Charles Todd ve "Uzun Gölge"si


Arka kapak:

"1919, yılbaşı gecesi. Scotland Yard dedektifi Ian Rutledge kız kardeşiyle birlikte, ortak bir arkadaşlarının evinde verdiği kutlama yemeğine gider, ancak işyerinden aldığı bir telefon oradan erken ayrılmasına sebep olur. dışarıda yürürken boş bir mermi kovanı bulur; hala etkisinden kurtulamadığı savaş yılları boyunca sayısız kere gördüğü kovanlara benzemektedir, ama bir farkla, bu kovanın üzerinde işlemeler vardır. merakla cebine atar. çok kısa bir süre sonra, kesinlikle beklemediği bir yerde, bir tane daha bulacaktır. boş kovanlar savaşla ilgili bitmemiş bir işi işaret ediyor gibi görünür. karanlık bir sırrı olan Rutledge zaten akıl sağlığının sınırlarında gezmektedir. ve şimdi biri onu avlamak istiyor. Ama kim? Ve Rutledge bunun sebebini öğrenecek kadar uzun yaşayabilecek mi?"

offf, elbette yaşayacak. kitabın üzerine "bir dedektif Rutledge hikayesi" diye yazarsan tek bir okur bile "ay, yaşıycak mı acaba?" diye sormaz herhalde! neyse...
bi kere polisiye seviyoruz, bu kayıtlara geçsin.
Ayrıca kapağında "bir .....(kahramanımız artık kimse)..... kitabıdır/polisiyesidir/macerasıdır/öyküsüdür" şeklinde ibare olan polisiyeleri daha çok seviyoruz. bu şekilde hayranı olduğum bikaç dedektif ve hatta bir de her seferinde cinayet çözmek zorunda kalan bir hırsız var:) fırsat buldukça geri dönüp dönüp bahsedilsin onlardan.

Kitap Charles Todd'un Türkiye'de yayınlanan ilk ve tek kitabı. bu konuda canımı sıkan bir durumu derhal söylemem gerek. kitap ilk dedektif Rutledge kitabı değil. bu sebeple serinin gerilerinde kalan şu "savaş sırrı"nı bilemiyoruz. tabi aslında bunun serinin başında mı yoksa sonunda mı açıklandığını da bilemiyoruz, aynen serinin henüz bir sonu var mı bilemediğimiz gibi... Uzun Gölge (yayınlanma sırasıyla bakmak gerek değil mi?) piyasaya çıkan 8. Ian Rutledge kitabı. şu ana kadar da 10 tane çıkmış. (aşağıdaki listede yazar abinin kitaplarını görebilirsiniz.) insan arayıp sormak istiyor, neden en başından başlamadınız? belki en çok satan buydu, dizilere pilot çekilmesi gibi bi attılar bunu ortaya, tutarsa bakarız mı dediler artık, aman neyse işte;, yayınevlerinin tercihleri okurun çenesini yoruyor gördüğünüz gibi. (sormak lazım di mi?)

charles todd, listeden de anlaşılacağı gibi taze bir yazar sayılır. 97'dan bu yana kitapları çıkıyor. toplam 13 kitabı var ki bunun 10 tanesi kahramanımız Ian Rutledge macerası... zaman I. dünya savaşı sonrası, yer İngiltere (yazar aslında amerikalı). cep telefonu, uydu görüntüleri, adli tıp teknolojileri yok yani. manuel dedektiflik:)

### Sağlanan malzeme
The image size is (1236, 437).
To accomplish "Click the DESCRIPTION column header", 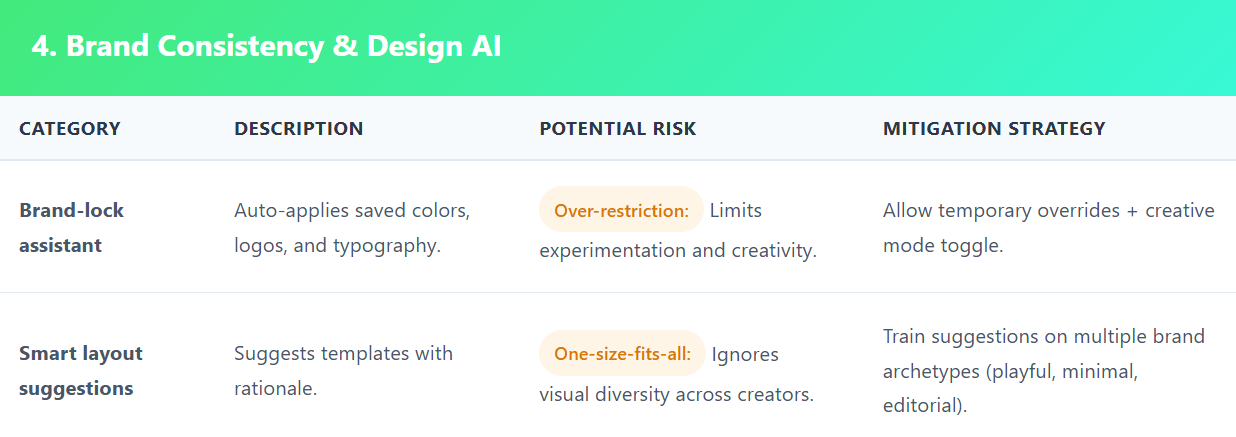I will tap(299, 129).
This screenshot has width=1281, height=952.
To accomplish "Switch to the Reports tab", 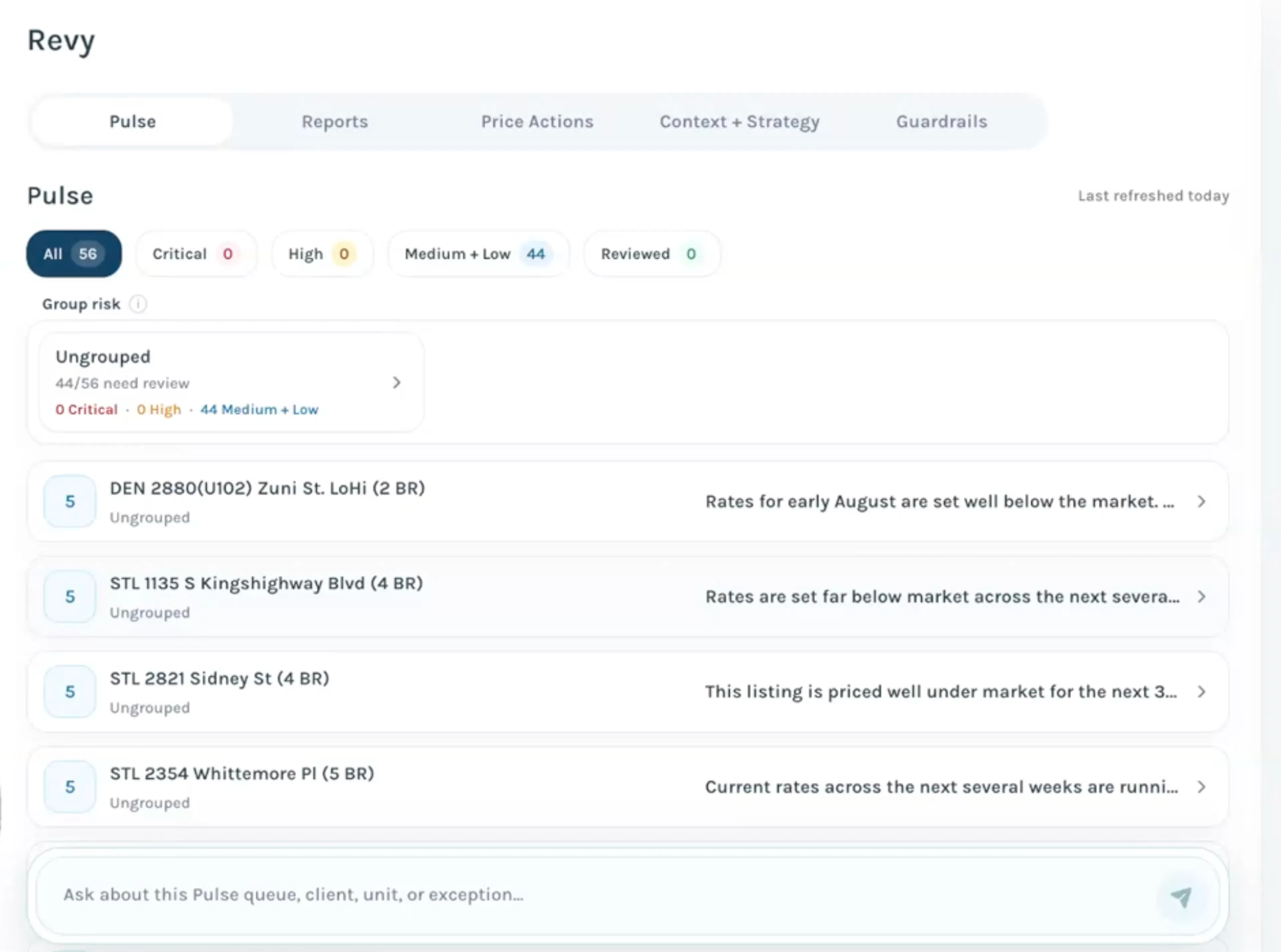I will click(x=335, y=122).
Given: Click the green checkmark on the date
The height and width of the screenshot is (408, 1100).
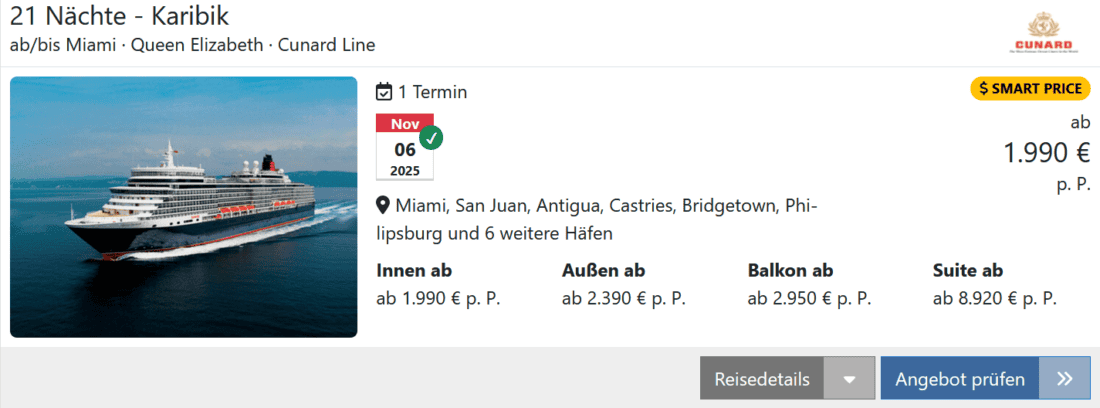Looking at the screenshot, I should tap(431, 137).
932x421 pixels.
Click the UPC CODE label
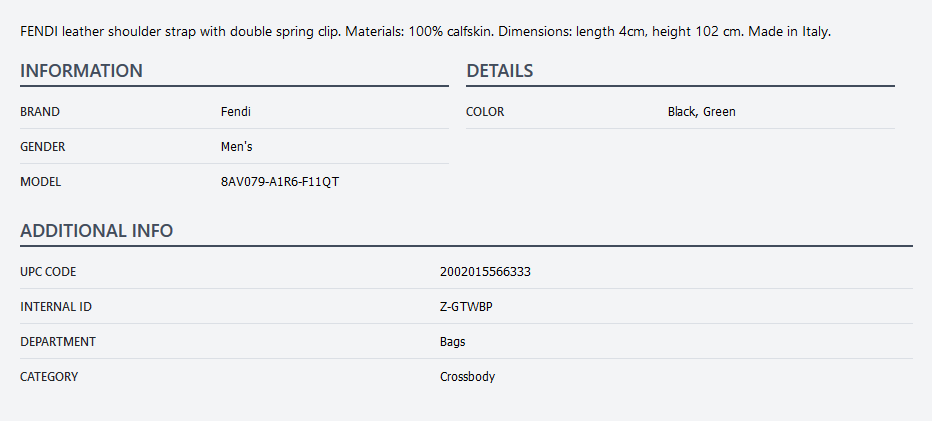48,272

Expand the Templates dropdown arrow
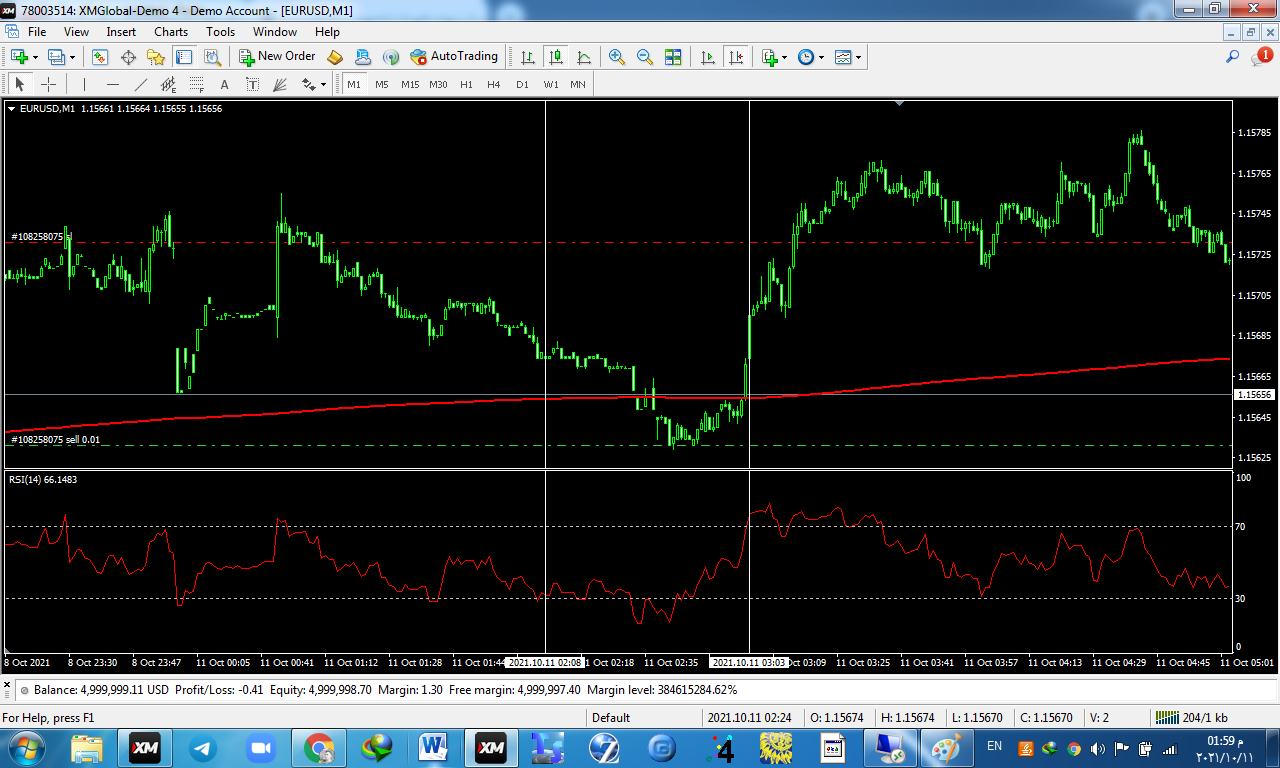pos(858,57)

### Görev maddesi A
Seçilen metindeki "offf, elbette yaşayacak." sözleriyle başlayıp "dönüp bahsedilsin onlardan." sözleriyle biten kısmı harfi harfine yazın.
### Görev maddesi B
Seçilen metne göre, Ian Rutledge maceralarının geçtiği dönemde bulunmayan teknolojilerin tamamını sıralayın.

### Görev yanıtı A
offf, elbette yaşayacak. kitabın üzerine "bir dedektif Rutledge hikayesi" diye yazarsan tek bir okur bile "ay, yaşıycak mı acaba?" diye sormaz herhalde! neyse...
bi kere polisiye seviyoruz, bu kayıtlara geçsin.
Ayrıca kapağında "bir .....(kahramanımız artık kimse)..... kitabıdır/polisiyesidir/macerasıdır/öyküsüdür" şeklinde ibare olan polisiyeleri daha çok seviyoruz. bu şekilde hayranı olduğum bikaç dedektif ve hatta bir de her seferinde cinayet çözmek zorunda kalan bir hırsız var:) fırsat buldukça geri dönüp dönüp bahsedilsin onlardan.

### Görev yanıtı B
Cep telefonu, uydu görüntüleri, adli tıp teknolojileri